▶ _DATA SHOWN_:

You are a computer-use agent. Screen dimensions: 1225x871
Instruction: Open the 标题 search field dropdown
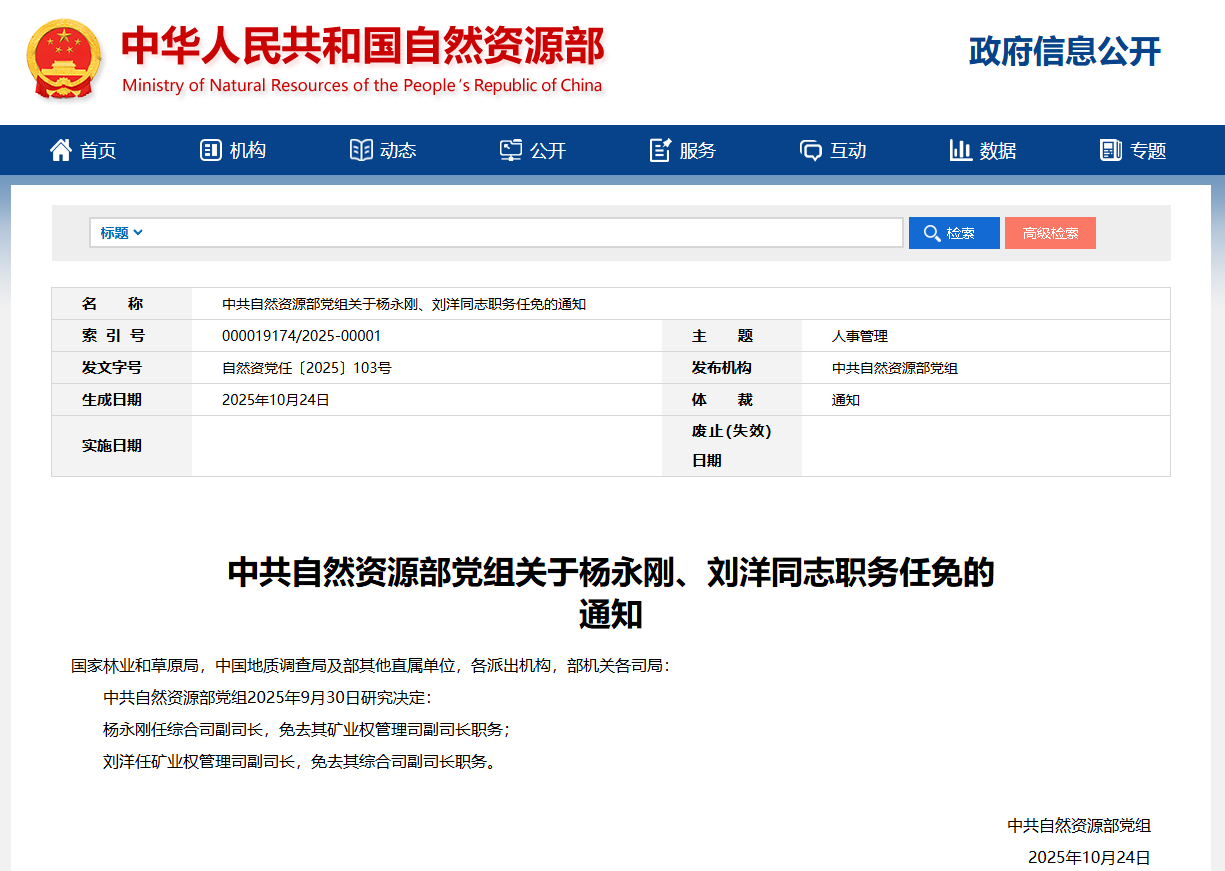click(x=121, y=233)
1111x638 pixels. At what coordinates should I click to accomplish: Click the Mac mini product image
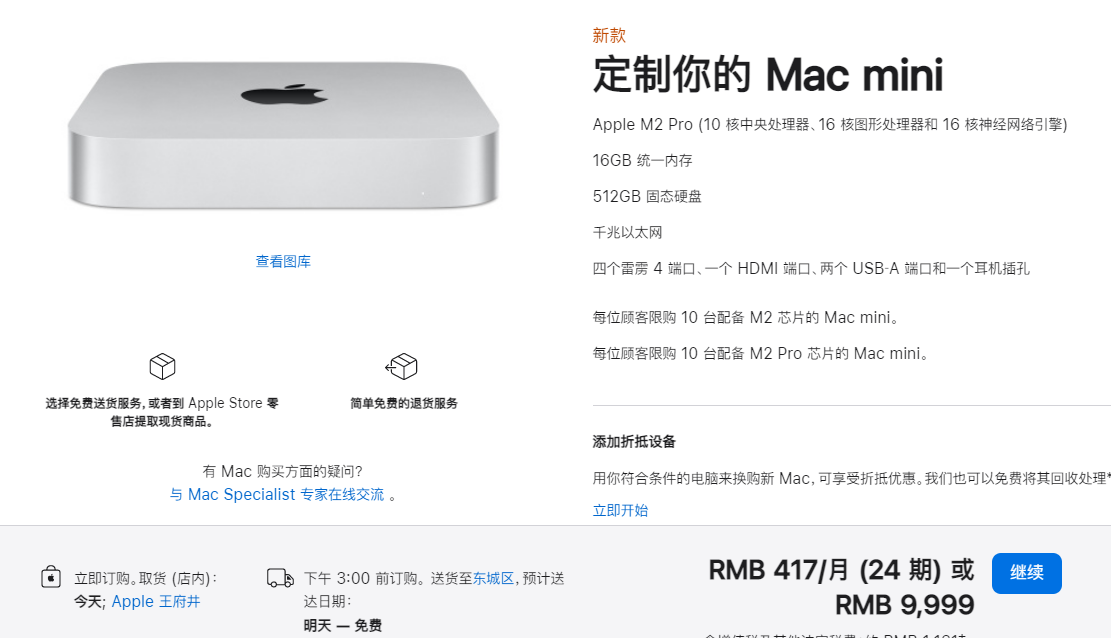(x=283, y=135)
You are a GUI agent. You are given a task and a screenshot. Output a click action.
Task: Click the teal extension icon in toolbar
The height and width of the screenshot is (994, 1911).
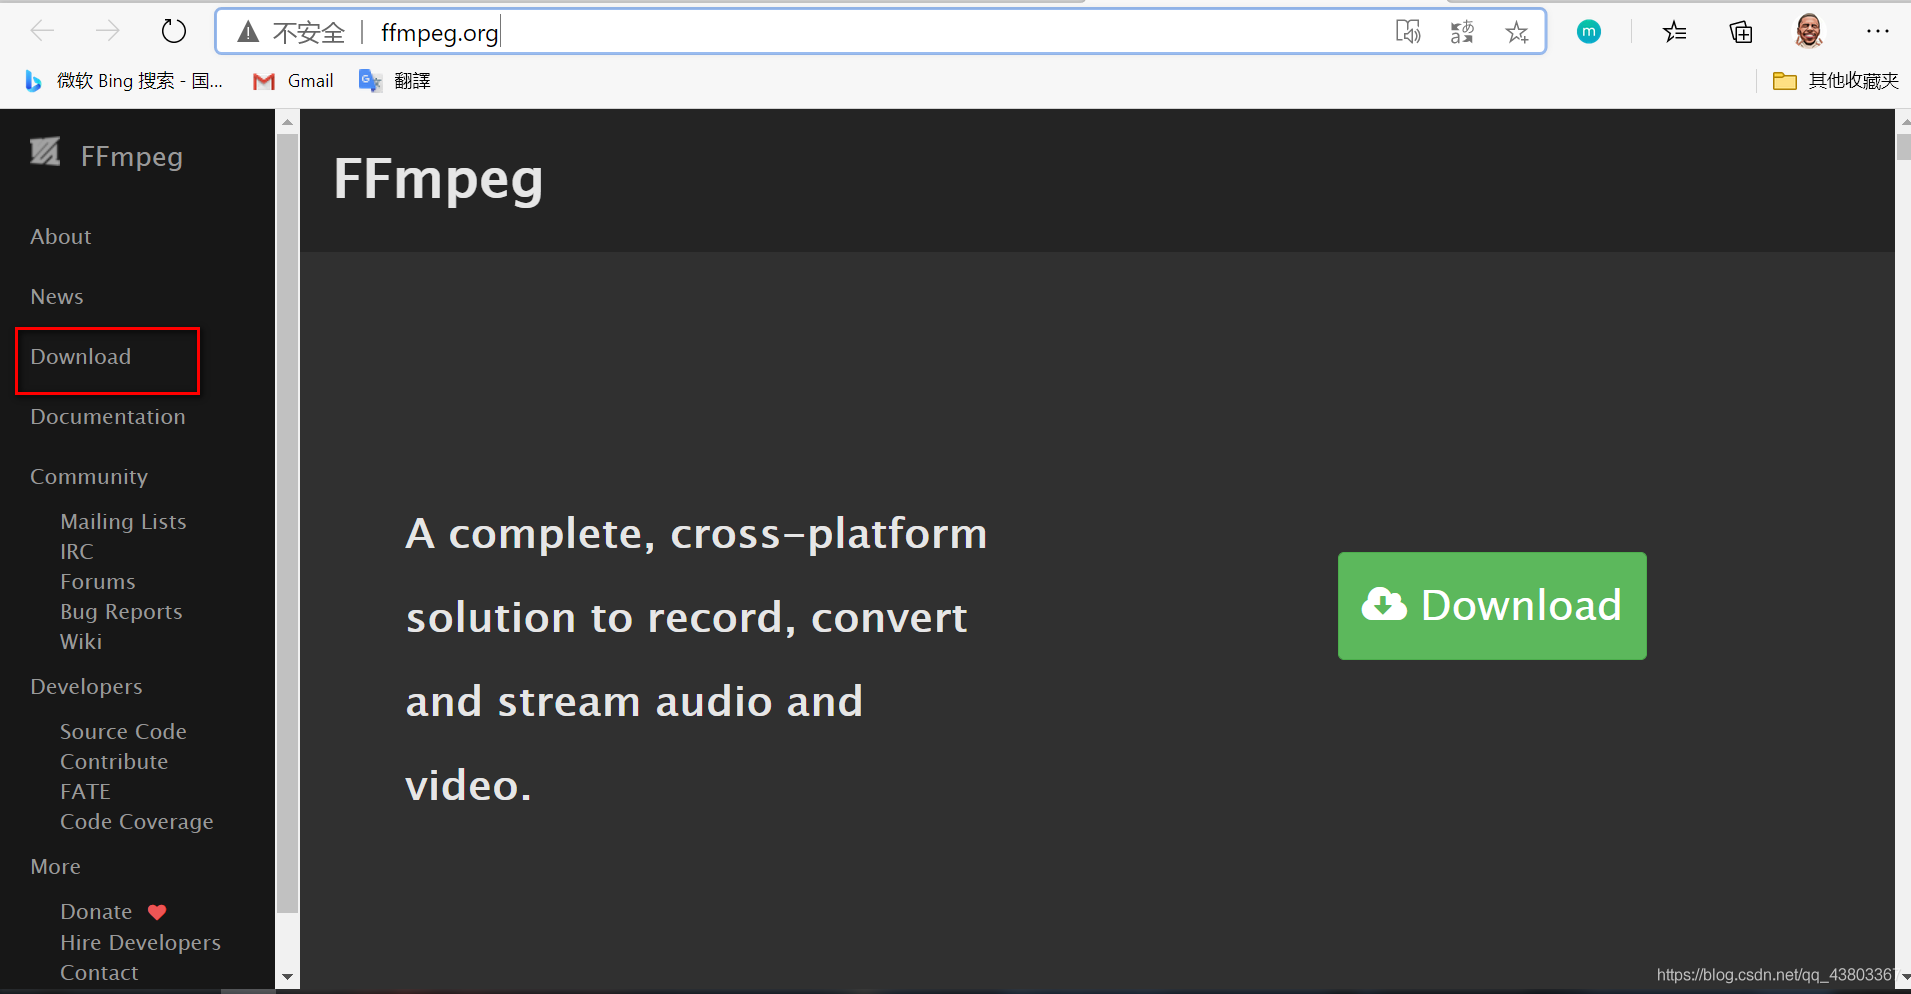tap(1589, 32)
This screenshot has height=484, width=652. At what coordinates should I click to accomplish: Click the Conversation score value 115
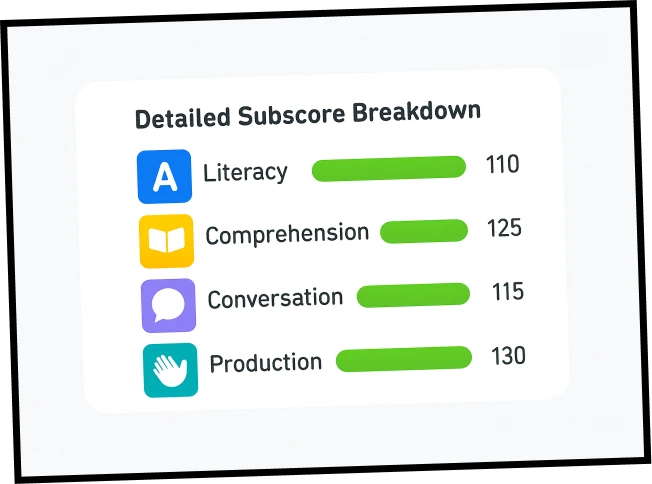pyautogui.click(x=508, y=292)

▶ _ASSIGNMENT_: Nothing but the pictures is to be left out; the rest of the listing should be copied exactly.

▶ _WRITTEN RESPONSE_:
You are a computer-use agent. Screen dimensions: 1225x871
Instruction: Open the 标题 search field dropdown
click(x=121, y=233)
1111x638 pixels. At what coordinates should I click to accomplish: Click the Mac mini product image
(x=283, y=135)
You are a GUI agent. You are given a task and a screenshot. Output a click action.
Task: Click the teal extension icon in toolbar
The height and width of the screenshot is (994, 1911).
tap(1589, 32)
This screenshot has height=484, width=652. At what coordinates should I click to accomplish: Click the Conversation score value 115
pyautogui.click(x=508, y=292)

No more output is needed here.